Metadata-Version: 2.4
Name: python-repetition-hunter
Version: 1.0.2
Summary: Hunt down code repetitions in Python projects
Home-page: https://github.com/yourusername/python-repetition-hunter
Author: Your Name
Author-email: Your Name <your.email@example.com>
License: MIT
Project-URL: Homepage, https://github.com/yourusername/python-repetition-hunter
Project-URL: Repository, https://github.com/yourusername/python-repetition-hunter
Project-URL: Issues, https://github.com/yourusername/python-repetition-hunter/issues
Keywords: code-analysis,refactoring,duplication,ast,static-analysis
Classifier: Development Status :: 4 - Beta
Classifier: Intended Audience :: Developers
Classifier: Topic :: Software Development :: Quality Assurance
Classifier: License :: OSI Approved :: MIT License
Classifier: Programming Language :: Python :: 3
Classifier: Programming Language :: Python :: 3.6
Classifier: Programming Language :: Python :: 3.7
Classifier: Programming Language :: Python :: 3.8
Classifier: Programming Language :: Python :: 3.9
Classifier: Programming Language :: Python :: 3.10
Classifier: Programming Language :: Python :: 3.11
Requires-Python: >=3.6
Description-Content-Type: text/markdown
Dynamic: author
Dynamic: home-page
Dynamic: requires-python

# 🔍 Python Repetition Hunter

> *Hunt down code repetitions like a pro detective*

A powerful Python tool that analyzes your codebase to find repeated patterns and duplicated logic.
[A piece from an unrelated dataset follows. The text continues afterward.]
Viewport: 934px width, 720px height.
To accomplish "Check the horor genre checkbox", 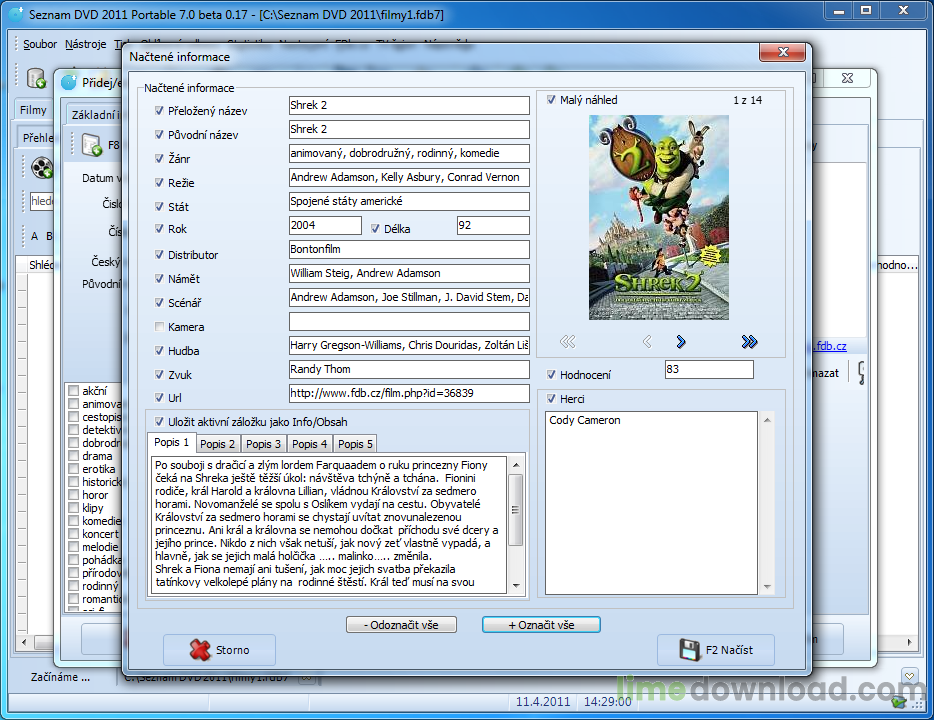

Based on the Clojure repetition-hunter algorithm, this tool helps you identify opportunities for refactoring and code deduplication.

## ✨ Features

- 🎯 **Smart Pattern Detection** - Finds semantic duplications, not just copy-paste
- 🧠 **AST-Based Analysis** - Uses Abstract Syntax Trees for deep code understanding  
- 🔧 **Variable Normalization** - Detects patterns even when variable names differ
- 📊 **Complexity Scoring** - Ranks findings by complexity × repetition count
- 🎛️ **Configurable Thresholds** - Tune sensitivity to your needs
- 📁 **Recursive Directory Scanning** - Analyze entire projects at once

## 📦 Installation

### From PyPI (Recommended)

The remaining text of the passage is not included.